With the Commonwealth Games in full swing in my home town of Glasgow, there couldn't be a better time to talk about activity than now.
One of the biggest hurdles my patients struggle with is becoming more active. And yet, becoming more active is just as important as changing the way we eat. Dieting alone can produce 1 or 2 pounds of weight loss a week. Exercising alone will only produce around one pound of weight loss per month! But the combination of both is really powerful.
All the evidence suggests that the people who lose weight, and keep it off, are those who have increased, and maintained increased levels of physical activity. But many of us who start a weight loss programme have forgotten what it means to be active. Busy lives, demanding jobs, and time-consuming kids, have all eaten away at our time, and made us feel too tired, and too busy to be active. I find it’s really helpful to work through a few preconceived ideas with my patients to help them find the way, and the time, to burn more calories. Here’s just a few:
“Exercise increases your appetite”. Not so. The evidence suggests that being more active can actually decrease your hunger levels. It can help you control your food intake too.

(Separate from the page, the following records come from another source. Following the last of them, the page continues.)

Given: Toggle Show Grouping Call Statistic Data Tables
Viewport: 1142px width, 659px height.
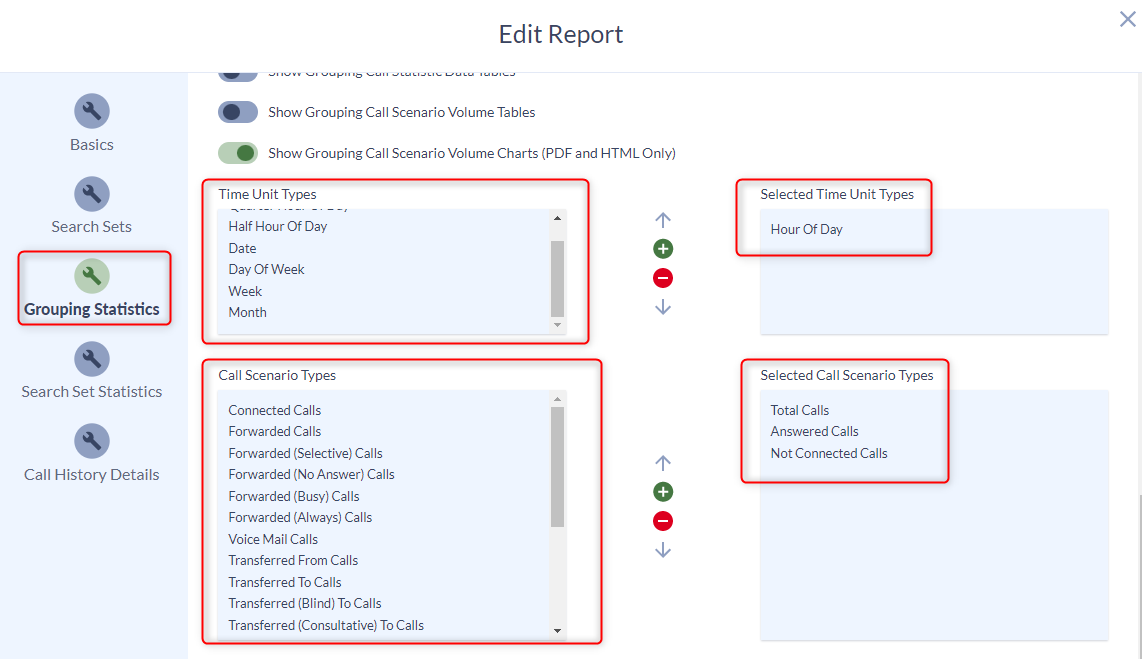Looking at the screenshot, I should pyautogui.click(x=237, y=71).
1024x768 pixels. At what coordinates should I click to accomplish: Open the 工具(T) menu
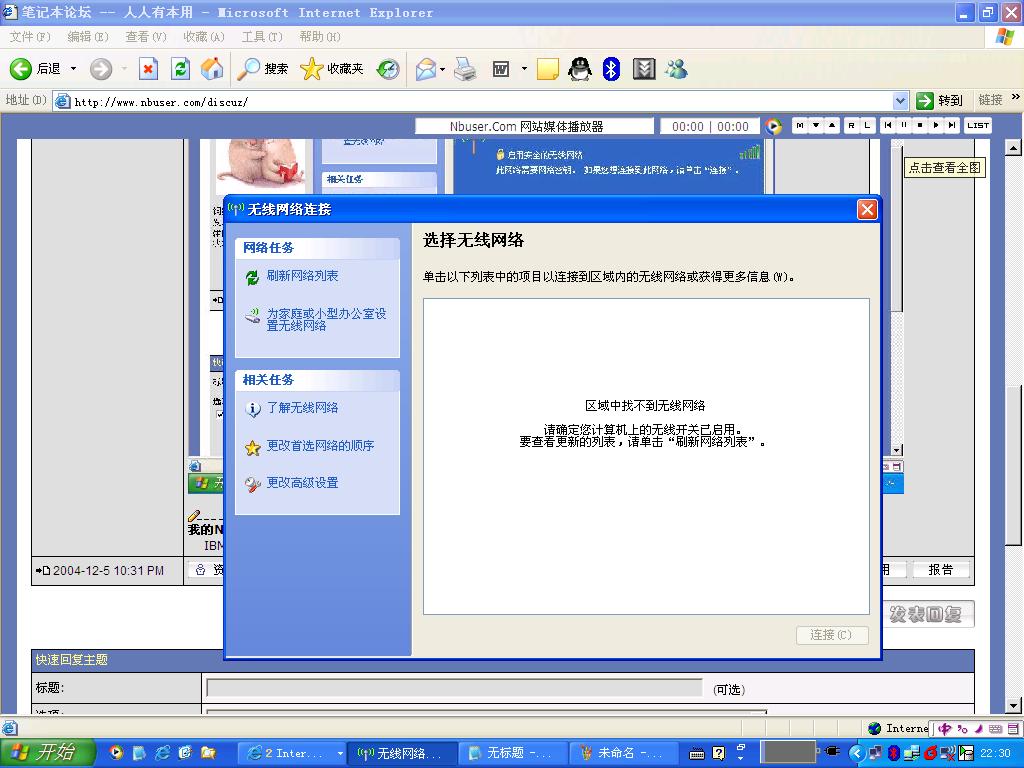click(261, 37)
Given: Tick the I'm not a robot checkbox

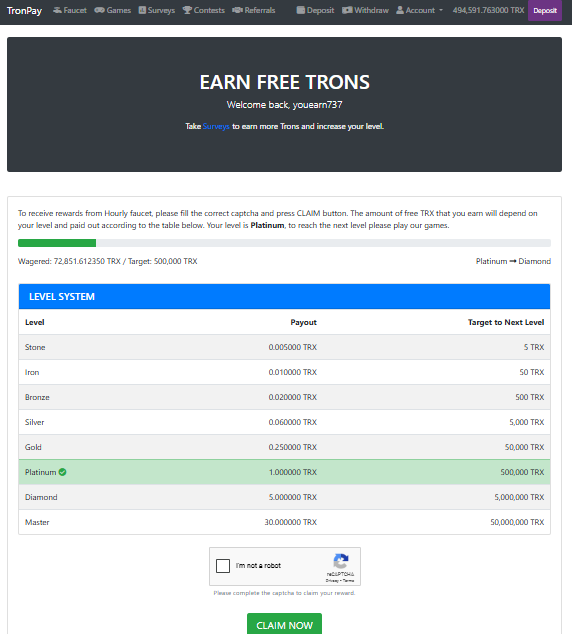Looking at the screenshot, I should click(223, 566).
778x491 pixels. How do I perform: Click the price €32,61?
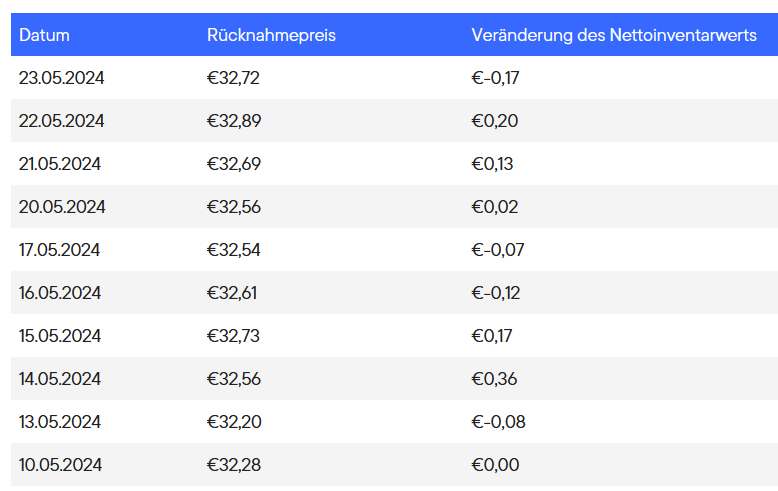pos(232,293)
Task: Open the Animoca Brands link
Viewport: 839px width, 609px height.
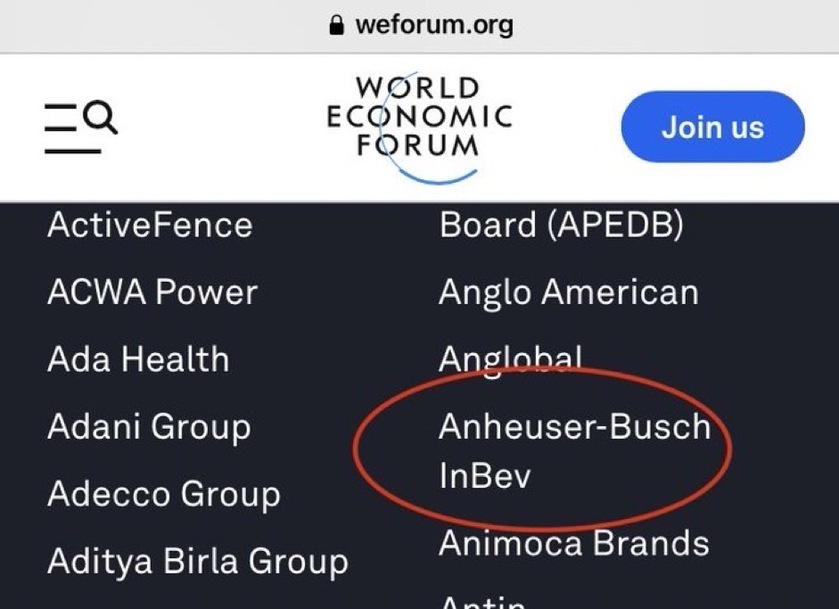Action: (x=574, y=543)
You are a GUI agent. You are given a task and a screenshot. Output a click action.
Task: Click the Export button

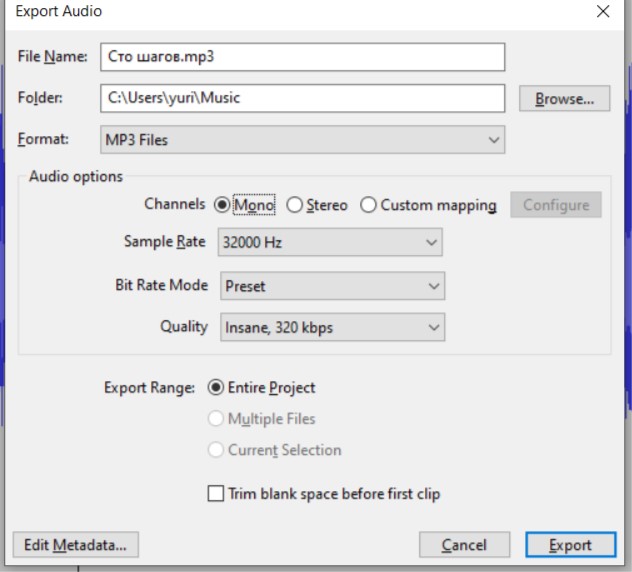[x=570, y=545]
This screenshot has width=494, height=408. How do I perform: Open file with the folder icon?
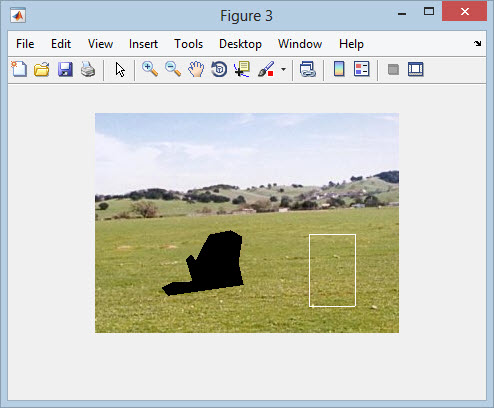pyautogui.click(x=42, y=69)
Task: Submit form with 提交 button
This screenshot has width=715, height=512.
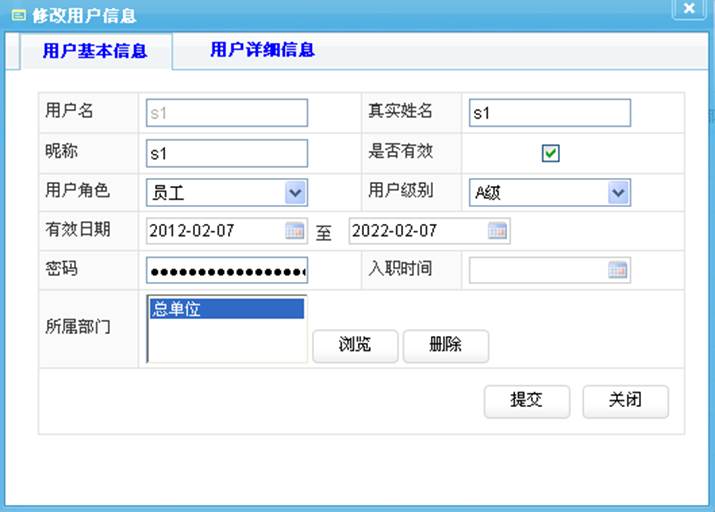Action: click(x=526, y=400)
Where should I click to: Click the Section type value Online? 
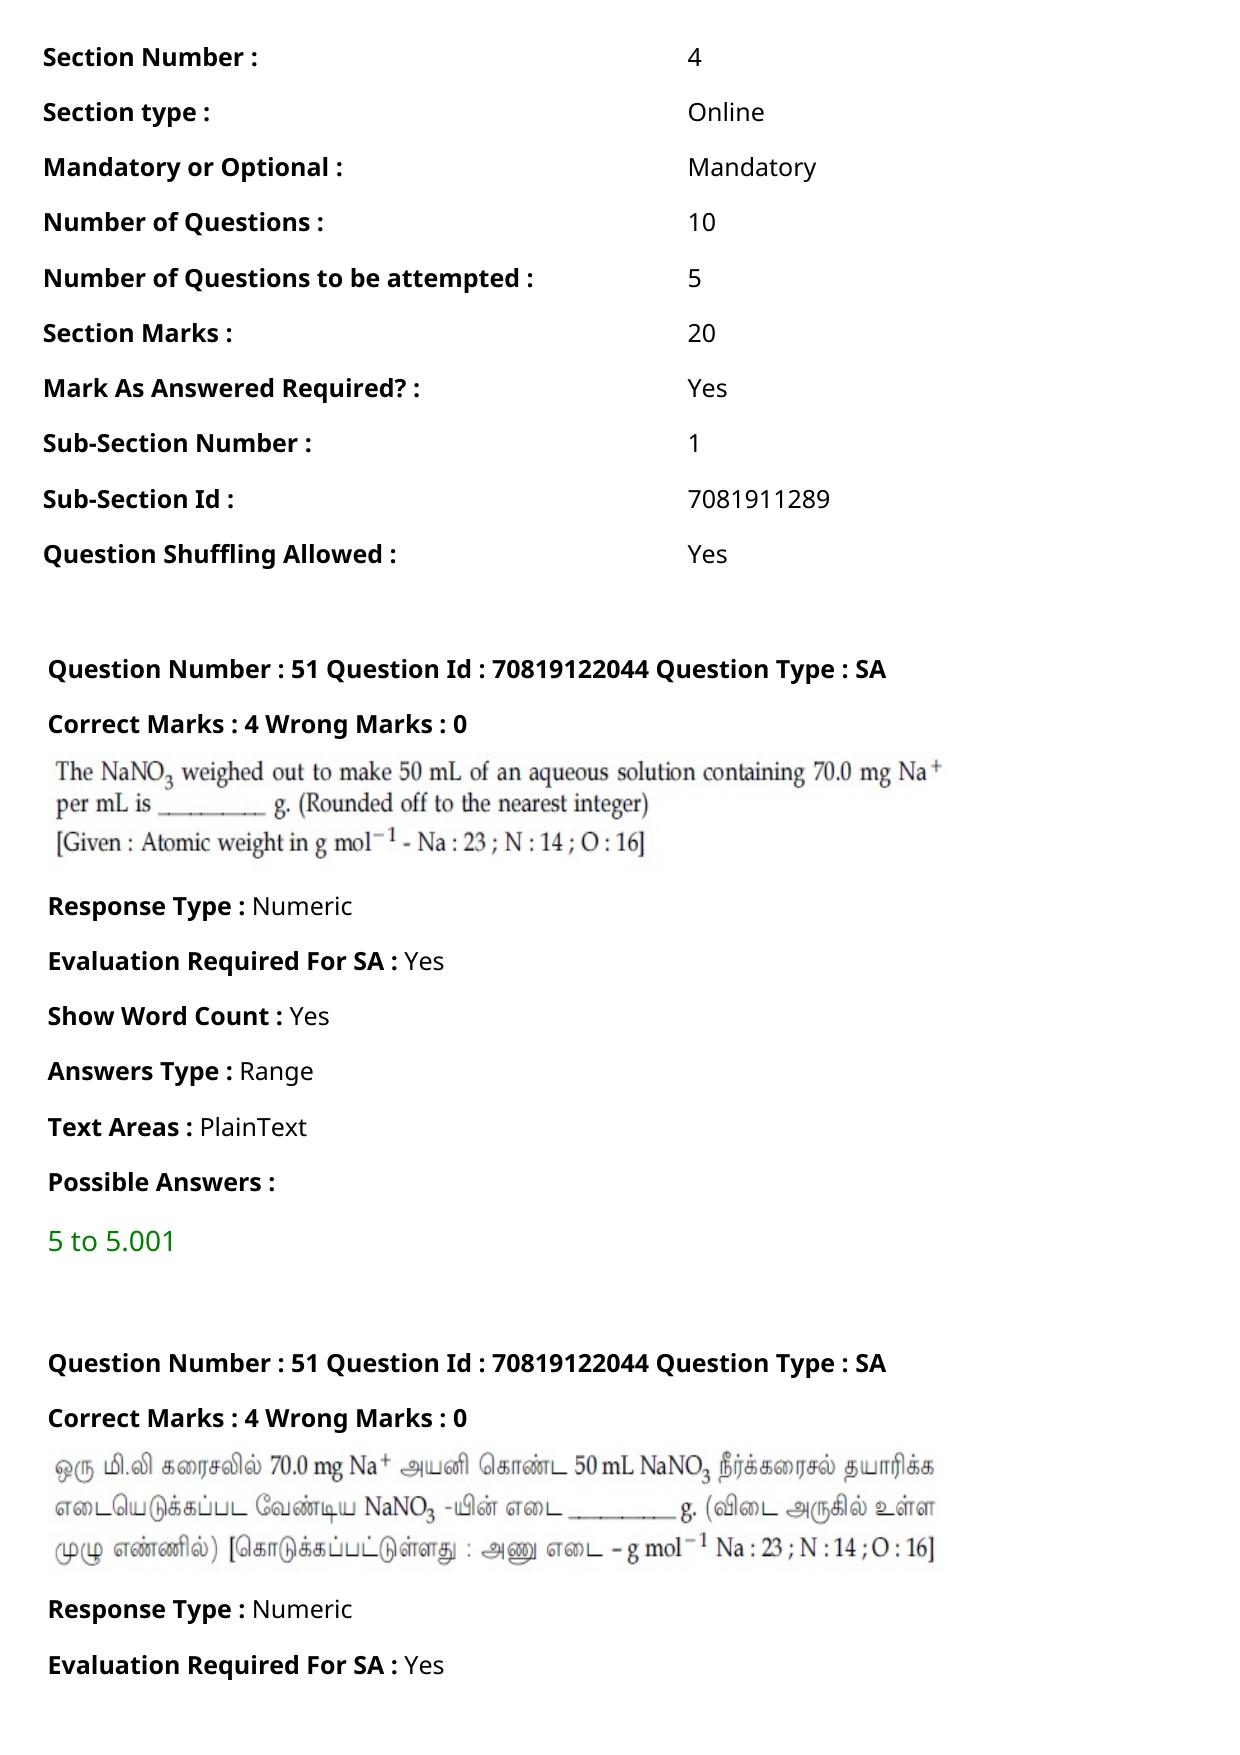(x=725, y=112)
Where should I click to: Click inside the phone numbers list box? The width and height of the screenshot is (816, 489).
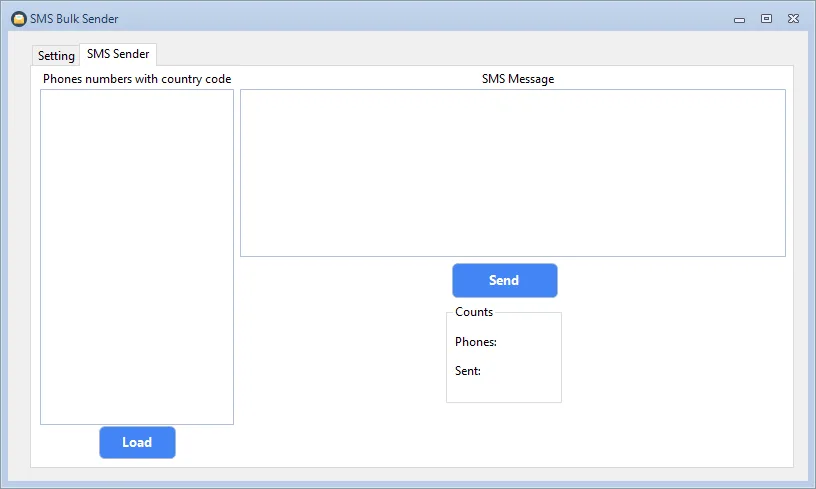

“I’m too big or too unfit to go to the gym”. Who says you need to go to the gym? For most of us the right place to start our exercise is at the front door. Get your shoes on… and a coat if it’s still raining….and start walking. One hundred yards, five hundred yards or half a mile? It’s about whatever you can comfortably manage. It’s a start.
“I don’t have the time to be active”. Maybe not, but you’ll have to find some. Try “stealing” some time back. Find ways to be more active as a normal routine in your life. Walk the kids to school. Leave the car at home for a change. Get off the bus a stop early. Don’t pick up the phone, go and visit your neighbour for a chat.
We need to aim for around sixty minutes of activity most days of the week, but we need to start at the beginning. Being more active than you are now is a good start. Build it up weekly until, as you add all the time together, you’re achieving sixty minutes in total each day. You’ll feel good. You’ll look good. Your heart will thank you for it. And your chances of reaching your weight loss goal will be all the greater.